Will you quote all of the entries, word for word?

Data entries
▼

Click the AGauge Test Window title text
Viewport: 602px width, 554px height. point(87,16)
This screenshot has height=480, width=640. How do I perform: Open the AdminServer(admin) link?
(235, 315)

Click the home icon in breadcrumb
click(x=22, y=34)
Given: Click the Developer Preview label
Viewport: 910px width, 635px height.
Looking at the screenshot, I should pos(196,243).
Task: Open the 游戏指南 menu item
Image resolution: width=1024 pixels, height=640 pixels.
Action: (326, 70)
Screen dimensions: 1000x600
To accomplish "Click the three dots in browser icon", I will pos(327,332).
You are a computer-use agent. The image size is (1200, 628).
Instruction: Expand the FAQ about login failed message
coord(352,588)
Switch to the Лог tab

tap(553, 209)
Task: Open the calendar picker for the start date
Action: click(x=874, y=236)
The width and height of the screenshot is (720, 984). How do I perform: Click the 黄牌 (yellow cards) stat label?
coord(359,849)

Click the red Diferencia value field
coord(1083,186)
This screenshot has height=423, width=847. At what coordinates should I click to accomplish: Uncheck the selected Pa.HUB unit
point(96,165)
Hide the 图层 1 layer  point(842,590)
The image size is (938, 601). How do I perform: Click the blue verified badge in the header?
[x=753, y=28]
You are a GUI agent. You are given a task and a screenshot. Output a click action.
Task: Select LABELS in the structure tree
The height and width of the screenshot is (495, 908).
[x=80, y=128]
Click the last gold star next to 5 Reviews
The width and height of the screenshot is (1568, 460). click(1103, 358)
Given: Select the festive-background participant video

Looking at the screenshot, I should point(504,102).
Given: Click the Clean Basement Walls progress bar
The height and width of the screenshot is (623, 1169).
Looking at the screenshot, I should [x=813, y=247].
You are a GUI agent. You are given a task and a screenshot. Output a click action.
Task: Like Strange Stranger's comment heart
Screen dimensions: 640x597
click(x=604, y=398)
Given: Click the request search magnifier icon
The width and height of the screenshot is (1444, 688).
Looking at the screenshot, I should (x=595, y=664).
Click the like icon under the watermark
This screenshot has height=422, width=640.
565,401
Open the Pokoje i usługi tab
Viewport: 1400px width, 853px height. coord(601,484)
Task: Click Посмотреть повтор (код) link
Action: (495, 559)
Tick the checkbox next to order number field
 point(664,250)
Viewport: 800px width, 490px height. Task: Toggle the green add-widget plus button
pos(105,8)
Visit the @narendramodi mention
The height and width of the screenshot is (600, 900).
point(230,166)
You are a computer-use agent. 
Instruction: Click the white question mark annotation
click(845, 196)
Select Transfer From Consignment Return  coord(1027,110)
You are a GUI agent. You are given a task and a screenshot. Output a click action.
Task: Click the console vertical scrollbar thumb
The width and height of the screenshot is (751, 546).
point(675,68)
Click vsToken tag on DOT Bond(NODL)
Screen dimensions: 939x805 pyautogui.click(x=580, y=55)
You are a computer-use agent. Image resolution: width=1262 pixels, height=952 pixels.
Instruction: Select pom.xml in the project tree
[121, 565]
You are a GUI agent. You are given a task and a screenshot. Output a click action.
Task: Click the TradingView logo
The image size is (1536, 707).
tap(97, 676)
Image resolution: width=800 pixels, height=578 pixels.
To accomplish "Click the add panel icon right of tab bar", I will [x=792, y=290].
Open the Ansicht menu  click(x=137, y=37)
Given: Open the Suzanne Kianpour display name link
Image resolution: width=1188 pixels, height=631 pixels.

▲

*Reply:*
Click the AGauge Test Window title text
Viewport: 602px width, 554px height. point(87,16)
This screenshot has height=480, width=640. How do I perform: Open the AdminServer(admin) link?
(235, 315)

Click the home icon in breadcrumb
click(x=22, y=34)
Given: Click the Developer Preview label
Viewport: 910px width, 635px height.
Looking at the screenshot, I should pos(196,243).
Task: Open the 游戏指南 menu item
Image resolution: width=1024 pixels, height=640 pixels.
Action: (326, 70)
Screen dimensions: 1000x600
To accomplish "Click the three dots in browser icon", I will pos(327,332).
You are a computer-use agent. The image size is (1200, 628).
Instruction: Expand the FAQ about login failed message
coord(352,588)
Switch to the Лог tab

tap(553, 209)
Task: Open the calendar picker for the start date
Action: click(x=874, y=236)
The width and height of the screenshot is (720, 984). How do I perform: Click the 黄牌 (yellow cards) stat label?
coord(359,849)

Click the red Diferencia value field
coord(1083,186)
This screenshot has height=423, width=847. At what coordinates should I click to accomplish: Uncheck the selected Pa.HUB unit
point(96,165)
Hide the 图层 1 layer  point(842,590)
The image size is (938, 601). How do I perform: Click the blue verified badge in the header?
[x=753, y=28]
You are a GUI agent. You are given a task and a screenshot. Output a click action.
Task: Select LABELS in the structure tree
The height and width of the screenshot is (495, 908).
[x=80, y=128]
Click the last gold star next to 5 Reviews
The width and height of the screenshot is (1568, 460). click(1103, 358)
Given: Select the festive-background participant video

Looking at the screenshot, I should point(504,102).
Given: Click the Clean Basement Walls progress bar
The height and width of the screenshot is (623, 1169).
Looking at the screenshot, I should [x=813, y=247].
You are a GUI agent. You are given a task and a screenshot. Output a click action.
Task: Like Strange Stranger's comment heart
Screen dimensions: 640x597
click(x=604, y=398)
Given: Click the request search magnifier icon
The width and height of the screenshot is (1444, 688).
Looking at the screenshot, I should (x=595, y=664).
Click the like icon under the watermark
This screenshot has height=422, width=640.
565,401
Open the Pokoje i usługi tab
Viewport: 1400px width, 853px height. coord(601,484)
Task: Click Посмотреть повтор (код) link
Action: (495, 559)
Tick the checkbox next to order number field
 point(664,250)
Viewport: 800px width, 490px height. Task: Toggle the green add-widget plus button
pos(105,8)
Visit the @narendramodi mention
The height and width of the screenshot is (600, 900).
point(230,166)
You are a computer-use agent. 
Instruction: Click the white question mark annotation
click(845, 196)
Select Transfer From Consignment Return  coord(1027,110)
You are a GUI agent. You are given a task and a screenshot. Output a click action.
Task: Click the console vertical scrollbar thumb
The width and height of the screenshot is (751, 546).
point(675,68)
Click vsToken tag on DOT Bond(NODL)
Screen dimensions: 939x805 pyautogui.click(x=580, y=55)
You are a computer-use agent. Image resolution: width=1262 pixels, height=952 pixels.
Instruction: Select pom.xml in the project tree
[121, 565]
You are a GUI agent. You are given a task and a screenshot. Output a click action.
Task: Click the TradingView logo
The image size is (1536, 707).
tap(97, 676)
Image resolution: width=800 pixels, height=578 pixels.
To accomplish "Click the add panel icon right of tab bar", I will [x=792, y=290].
Open the Ansicht menu  click(x=137, y=37)
Given: Open the Suzanne Kianpour display name link
Image resolution: width=1188 pixels, height=631 pixels.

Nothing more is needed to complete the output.